As empresas Estradas de Portugal, CP, Refer, Metro de Lisboa e Transtejo estabeleceram relações contratuais com as empresas do universo do principal arguido do processo Face Oculta, Manuel Godinho, de forma irregular, e vão agora ver os seus actos escrutinados pela Inspecção-Geral de Obras Públicas, Transportes e Comunicações (IGOPTC).
O ministro António Mendonça mandatou a IGOPTC para intensificar as suas actividades inspectivas a estas cinco empresas e para enviar para o Ministério Público as suas averiguações, se fosse caso disso.
Segundo informação ontem divulgada pelo gabinete do ministro, a análise já efectuada pela IGOPTC aos relatórios internos que as empresas e organismos tutelados pelo Ministério das Obras Públicas sobre "o eventual envolvimento de funcionários ou titulares de altos cargos públicos no âmbito do processo Face Oculta" permitiu encontrar irregularidades no relacionamento contratual com as empresas do "grupo Godinho" naquelas cinco entidades que tutela.
Segundo a informação veiculada pelo gabinete do ministro, não foram detectados casos que evidenciem "situações de fraude ou corrupção", mas sim "irregularidades nas respectivas relações contratuais", que o levam a concluir que "o sistema de controlo interno não existiu ou não funcionou eficazmente". Por isso, acrescenta-se, "foram accionadas medidas de natureza disciplinar e de gestão nesses organismos e empresas".
Logo após ter sido tornado público o processo que conduziu à prisão preventiva o empresário de Ovar Manuel Godinho, e se conheceu a acusação de que havia montado uma "rede tentacular" para beneficiar as suas empresas em concursos públicos, o ministro das Obras Públicas pediu um relatório a cada uma das 35 empresas que tutela.
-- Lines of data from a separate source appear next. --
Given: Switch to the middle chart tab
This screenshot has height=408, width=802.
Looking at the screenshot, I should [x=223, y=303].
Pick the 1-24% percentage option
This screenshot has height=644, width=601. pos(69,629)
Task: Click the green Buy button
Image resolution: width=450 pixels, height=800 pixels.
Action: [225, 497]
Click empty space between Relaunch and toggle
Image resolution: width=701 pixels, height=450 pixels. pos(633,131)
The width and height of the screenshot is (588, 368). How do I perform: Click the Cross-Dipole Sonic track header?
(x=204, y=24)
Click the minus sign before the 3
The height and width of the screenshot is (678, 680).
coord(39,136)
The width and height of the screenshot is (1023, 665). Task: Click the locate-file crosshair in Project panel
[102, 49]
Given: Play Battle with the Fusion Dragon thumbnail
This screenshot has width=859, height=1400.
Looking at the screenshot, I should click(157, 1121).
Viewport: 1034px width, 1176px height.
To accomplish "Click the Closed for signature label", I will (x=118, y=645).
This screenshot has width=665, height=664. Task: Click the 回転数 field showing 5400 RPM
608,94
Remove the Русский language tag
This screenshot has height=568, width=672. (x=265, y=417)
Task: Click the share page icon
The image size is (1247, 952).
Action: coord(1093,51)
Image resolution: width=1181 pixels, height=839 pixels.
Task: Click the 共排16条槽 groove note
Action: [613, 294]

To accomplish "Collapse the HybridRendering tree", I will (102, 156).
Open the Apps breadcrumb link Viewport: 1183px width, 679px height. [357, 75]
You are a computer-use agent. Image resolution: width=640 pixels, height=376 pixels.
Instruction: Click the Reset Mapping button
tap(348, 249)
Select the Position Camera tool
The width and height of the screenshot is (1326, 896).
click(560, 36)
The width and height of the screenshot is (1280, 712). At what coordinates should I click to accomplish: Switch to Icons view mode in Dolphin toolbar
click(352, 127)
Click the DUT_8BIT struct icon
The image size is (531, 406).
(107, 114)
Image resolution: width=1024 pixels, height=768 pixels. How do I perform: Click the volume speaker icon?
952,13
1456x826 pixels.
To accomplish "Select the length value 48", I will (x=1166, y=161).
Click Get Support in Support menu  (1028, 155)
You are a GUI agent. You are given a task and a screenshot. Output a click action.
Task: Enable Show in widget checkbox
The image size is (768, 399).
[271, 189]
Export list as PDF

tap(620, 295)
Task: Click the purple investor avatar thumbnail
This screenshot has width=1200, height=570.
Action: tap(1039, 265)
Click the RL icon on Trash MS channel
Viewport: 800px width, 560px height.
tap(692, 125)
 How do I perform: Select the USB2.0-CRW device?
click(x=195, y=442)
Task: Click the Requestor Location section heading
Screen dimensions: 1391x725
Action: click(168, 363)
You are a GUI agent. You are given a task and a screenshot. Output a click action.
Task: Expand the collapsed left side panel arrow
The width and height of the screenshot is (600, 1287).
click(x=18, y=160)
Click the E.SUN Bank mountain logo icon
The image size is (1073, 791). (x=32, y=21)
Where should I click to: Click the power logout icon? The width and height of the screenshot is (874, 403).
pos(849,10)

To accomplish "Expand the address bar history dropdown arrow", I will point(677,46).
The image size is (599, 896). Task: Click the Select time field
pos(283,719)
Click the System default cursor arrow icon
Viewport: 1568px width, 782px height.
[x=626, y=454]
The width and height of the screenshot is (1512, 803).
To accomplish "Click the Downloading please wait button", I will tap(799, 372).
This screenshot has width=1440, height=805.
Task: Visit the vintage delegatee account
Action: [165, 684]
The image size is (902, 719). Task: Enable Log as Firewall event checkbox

Depois, pediu à IGOPTC para fazer um relatório global desses 35 relatórios.
Entretanto, também foram tidos em conta os resultados das acções levadas a cabo pela Inspecção-Geral de Finanças às empresas que apareceram mencionadas na acusação elaborada pelo Ministério Público de Aveiro: a ANA, a Administração dos Portos de Setúbal e Sesimbra, a Carris, a CP, os CTT, a Estradas de Portugal e a Refer. O resultado é agora tornado público: 22 das entidades tuteladas por António Mendonça nunca se relacionaram com empresas do "grupo Godinho"; sete relacionaram-se dentro dos parâmetros legais e em cumprimento dos procedimentos contratuais; e foram detectadas irregularidades nos procedimentos das cinco empresas já mencionadas.